About this exercise ▸ In the records below, the lines from the one containing "Screen dimensions: 1010x564" through the last are to be reproduced exactly and alone.

Raw data ▸
◇ ◇ ◇ ◇
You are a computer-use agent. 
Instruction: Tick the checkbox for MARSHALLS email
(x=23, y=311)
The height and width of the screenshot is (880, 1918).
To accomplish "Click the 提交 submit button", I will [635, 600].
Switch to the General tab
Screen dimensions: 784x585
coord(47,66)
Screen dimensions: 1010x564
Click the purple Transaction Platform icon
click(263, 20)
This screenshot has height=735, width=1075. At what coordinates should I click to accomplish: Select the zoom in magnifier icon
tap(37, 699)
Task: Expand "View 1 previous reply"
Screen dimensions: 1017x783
◇ ◇ ◇ ◇
Written solution ▸
Screen dimensions: 1010x564
Click the purple Transaction Platform icon
click(263, 20)
This screenshot has height=735, width=1075. At what coordinates should I click to accomplish: Select the zoom in magnifier icon
tap(37, 699)
Task: Expand "View 1 previous reply"
Screen dimensions: 1017x783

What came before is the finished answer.